→ **Problem**
Among the following entries, count the lines that contain "Control" and report only the result.

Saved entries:

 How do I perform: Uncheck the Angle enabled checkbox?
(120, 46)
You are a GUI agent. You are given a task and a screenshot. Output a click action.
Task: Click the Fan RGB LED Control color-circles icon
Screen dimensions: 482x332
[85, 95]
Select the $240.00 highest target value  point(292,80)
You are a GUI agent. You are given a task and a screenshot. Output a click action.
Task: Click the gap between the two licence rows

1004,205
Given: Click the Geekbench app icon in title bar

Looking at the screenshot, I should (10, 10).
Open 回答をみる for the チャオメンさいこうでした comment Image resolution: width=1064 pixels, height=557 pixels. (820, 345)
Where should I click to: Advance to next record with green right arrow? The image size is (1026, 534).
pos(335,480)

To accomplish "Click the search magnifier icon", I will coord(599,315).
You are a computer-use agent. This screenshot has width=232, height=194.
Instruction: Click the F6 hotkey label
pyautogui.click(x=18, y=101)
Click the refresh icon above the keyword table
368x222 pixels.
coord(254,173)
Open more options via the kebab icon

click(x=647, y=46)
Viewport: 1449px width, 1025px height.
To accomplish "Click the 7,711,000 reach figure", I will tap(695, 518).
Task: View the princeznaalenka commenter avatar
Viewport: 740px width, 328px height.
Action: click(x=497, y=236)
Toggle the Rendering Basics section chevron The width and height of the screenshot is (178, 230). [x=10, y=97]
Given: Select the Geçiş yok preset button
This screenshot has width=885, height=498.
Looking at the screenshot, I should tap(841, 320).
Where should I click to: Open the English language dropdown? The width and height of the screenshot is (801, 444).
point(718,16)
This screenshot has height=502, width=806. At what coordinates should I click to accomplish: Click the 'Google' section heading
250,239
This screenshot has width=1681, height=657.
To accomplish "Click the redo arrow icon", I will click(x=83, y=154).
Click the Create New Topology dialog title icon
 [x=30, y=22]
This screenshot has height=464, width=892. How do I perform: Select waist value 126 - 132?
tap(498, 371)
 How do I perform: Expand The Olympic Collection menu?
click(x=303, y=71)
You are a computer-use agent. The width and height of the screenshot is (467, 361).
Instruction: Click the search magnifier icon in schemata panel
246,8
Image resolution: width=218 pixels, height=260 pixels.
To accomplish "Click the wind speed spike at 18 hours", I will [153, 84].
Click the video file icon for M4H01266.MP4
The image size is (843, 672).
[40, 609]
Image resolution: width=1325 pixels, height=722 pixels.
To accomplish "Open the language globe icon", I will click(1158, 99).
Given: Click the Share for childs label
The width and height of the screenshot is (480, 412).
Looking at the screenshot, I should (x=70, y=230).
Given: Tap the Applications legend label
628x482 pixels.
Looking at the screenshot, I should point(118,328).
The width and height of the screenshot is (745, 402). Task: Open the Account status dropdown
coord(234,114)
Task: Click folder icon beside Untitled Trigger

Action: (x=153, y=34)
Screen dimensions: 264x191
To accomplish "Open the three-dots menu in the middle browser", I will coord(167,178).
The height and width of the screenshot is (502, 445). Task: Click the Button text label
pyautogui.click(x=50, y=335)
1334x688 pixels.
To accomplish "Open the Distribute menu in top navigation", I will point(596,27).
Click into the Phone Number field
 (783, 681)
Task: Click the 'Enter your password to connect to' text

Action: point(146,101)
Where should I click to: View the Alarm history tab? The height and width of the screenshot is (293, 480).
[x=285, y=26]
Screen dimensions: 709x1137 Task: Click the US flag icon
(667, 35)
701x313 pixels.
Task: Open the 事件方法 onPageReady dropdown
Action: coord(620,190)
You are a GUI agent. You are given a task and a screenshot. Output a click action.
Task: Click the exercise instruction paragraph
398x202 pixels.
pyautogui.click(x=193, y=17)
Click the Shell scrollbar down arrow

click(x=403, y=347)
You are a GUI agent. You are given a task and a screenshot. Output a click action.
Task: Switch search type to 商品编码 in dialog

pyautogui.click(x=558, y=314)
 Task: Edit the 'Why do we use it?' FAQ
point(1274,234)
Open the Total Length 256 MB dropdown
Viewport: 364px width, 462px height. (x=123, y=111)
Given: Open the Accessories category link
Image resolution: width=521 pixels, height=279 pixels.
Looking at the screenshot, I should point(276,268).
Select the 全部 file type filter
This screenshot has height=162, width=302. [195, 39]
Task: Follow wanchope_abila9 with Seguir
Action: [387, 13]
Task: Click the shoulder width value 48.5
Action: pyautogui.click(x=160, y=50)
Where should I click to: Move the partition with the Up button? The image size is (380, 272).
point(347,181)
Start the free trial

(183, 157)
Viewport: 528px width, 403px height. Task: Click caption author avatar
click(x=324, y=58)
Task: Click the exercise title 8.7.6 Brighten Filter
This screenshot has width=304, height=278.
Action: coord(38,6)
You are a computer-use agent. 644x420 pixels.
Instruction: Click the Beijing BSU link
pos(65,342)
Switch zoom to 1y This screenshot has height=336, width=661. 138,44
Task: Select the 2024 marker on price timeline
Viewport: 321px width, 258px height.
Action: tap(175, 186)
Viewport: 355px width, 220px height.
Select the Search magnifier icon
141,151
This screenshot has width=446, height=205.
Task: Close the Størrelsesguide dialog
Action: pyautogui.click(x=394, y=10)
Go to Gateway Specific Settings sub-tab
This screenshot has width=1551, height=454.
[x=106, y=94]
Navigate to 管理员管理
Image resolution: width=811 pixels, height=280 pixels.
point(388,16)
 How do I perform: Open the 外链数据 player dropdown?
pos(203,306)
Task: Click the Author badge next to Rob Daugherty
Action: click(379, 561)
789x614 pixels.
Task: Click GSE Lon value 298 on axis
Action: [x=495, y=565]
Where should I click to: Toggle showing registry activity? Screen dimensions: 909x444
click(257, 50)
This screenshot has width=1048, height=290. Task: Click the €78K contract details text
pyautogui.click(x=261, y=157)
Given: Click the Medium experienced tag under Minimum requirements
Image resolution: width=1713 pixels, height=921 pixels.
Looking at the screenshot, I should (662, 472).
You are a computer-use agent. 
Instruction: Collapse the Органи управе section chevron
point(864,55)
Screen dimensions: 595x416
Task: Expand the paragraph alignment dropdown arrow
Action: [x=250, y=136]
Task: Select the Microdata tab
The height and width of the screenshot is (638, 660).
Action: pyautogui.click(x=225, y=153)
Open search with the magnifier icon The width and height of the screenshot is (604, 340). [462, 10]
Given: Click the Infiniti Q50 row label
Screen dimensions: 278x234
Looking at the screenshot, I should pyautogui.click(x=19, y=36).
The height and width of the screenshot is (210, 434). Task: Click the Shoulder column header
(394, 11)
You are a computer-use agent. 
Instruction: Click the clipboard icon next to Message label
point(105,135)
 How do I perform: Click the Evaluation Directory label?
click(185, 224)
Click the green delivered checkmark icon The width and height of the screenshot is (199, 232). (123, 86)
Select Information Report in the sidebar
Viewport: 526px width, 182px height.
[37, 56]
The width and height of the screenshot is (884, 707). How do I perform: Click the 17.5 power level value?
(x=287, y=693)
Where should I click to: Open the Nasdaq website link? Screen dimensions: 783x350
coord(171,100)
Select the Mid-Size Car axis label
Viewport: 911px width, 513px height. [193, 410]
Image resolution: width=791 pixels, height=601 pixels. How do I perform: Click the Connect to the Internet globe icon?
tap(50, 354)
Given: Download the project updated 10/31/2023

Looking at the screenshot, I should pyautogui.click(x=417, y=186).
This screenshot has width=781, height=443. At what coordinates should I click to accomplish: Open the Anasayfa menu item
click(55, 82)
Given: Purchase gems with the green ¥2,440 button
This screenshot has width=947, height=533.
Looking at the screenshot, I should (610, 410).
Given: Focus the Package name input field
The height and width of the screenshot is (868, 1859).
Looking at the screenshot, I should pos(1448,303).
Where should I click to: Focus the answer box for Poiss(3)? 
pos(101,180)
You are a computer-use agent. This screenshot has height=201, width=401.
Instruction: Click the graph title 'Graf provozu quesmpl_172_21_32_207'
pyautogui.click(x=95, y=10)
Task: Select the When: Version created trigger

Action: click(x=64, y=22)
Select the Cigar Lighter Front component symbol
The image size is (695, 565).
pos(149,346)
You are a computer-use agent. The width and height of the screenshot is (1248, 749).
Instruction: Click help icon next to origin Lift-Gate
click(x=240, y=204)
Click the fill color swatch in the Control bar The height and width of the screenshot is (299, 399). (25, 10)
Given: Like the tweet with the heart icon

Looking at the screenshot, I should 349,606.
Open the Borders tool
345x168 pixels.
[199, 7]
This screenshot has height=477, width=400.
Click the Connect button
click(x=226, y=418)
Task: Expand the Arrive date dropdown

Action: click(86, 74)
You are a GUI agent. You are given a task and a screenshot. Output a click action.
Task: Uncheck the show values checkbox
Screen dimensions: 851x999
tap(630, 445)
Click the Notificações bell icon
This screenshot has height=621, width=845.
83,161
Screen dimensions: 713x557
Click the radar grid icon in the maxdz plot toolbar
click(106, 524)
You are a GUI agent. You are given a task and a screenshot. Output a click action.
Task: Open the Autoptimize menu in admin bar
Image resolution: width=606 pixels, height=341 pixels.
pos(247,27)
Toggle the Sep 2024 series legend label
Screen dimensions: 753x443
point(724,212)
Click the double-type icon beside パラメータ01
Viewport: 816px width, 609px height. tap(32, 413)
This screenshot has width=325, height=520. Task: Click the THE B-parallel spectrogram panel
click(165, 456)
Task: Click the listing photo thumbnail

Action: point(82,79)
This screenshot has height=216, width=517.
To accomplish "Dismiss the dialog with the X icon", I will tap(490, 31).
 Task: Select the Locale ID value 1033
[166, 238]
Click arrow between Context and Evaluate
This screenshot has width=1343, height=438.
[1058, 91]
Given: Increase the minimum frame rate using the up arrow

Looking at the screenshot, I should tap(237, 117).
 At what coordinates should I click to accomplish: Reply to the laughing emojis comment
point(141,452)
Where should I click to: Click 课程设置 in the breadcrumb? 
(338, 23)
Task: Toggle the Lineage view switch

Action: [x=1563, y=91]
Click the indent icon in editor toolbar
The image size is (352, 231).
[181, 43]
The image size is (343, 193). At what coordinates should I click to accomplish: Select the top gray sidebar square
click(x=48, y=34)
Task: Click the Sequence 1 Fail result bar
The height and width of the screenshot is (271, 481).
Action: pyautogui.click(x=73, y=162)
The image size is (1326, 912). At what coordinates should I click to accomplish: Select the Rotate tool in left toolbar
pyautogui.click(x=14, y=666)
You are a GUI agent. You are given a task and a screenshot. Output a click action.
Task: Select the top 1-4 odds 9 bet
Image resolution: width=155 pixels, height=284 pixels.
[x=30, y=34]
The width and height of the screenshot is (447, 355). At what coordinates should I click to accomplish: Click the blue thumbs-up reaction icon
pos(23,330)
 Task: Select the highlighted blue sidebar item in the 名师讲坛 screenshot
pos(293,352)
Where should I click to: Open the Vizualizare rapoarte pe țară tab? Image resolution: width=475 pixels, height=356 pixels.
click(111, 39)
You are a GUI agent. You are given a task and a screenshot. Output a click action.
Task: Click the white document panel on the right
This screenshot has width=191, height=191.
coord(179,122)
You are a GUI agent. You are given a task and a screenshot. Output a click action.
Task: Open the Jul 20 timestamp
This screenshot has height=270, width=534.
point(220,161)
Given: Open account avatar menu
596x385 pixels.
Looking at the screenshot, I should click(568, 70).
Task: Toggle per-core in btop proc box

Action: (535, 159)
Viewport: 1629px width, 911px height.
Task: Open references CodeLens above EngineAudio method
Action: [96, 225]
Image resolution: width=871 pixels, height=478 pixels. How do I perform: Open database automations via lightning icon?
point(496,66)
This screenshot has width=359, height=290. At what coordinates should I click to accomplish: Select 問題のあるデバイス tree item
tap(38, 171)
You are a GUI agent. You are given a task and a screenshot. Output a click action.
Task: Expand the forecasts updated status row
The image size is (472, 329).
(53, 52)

→ **Written answer**
2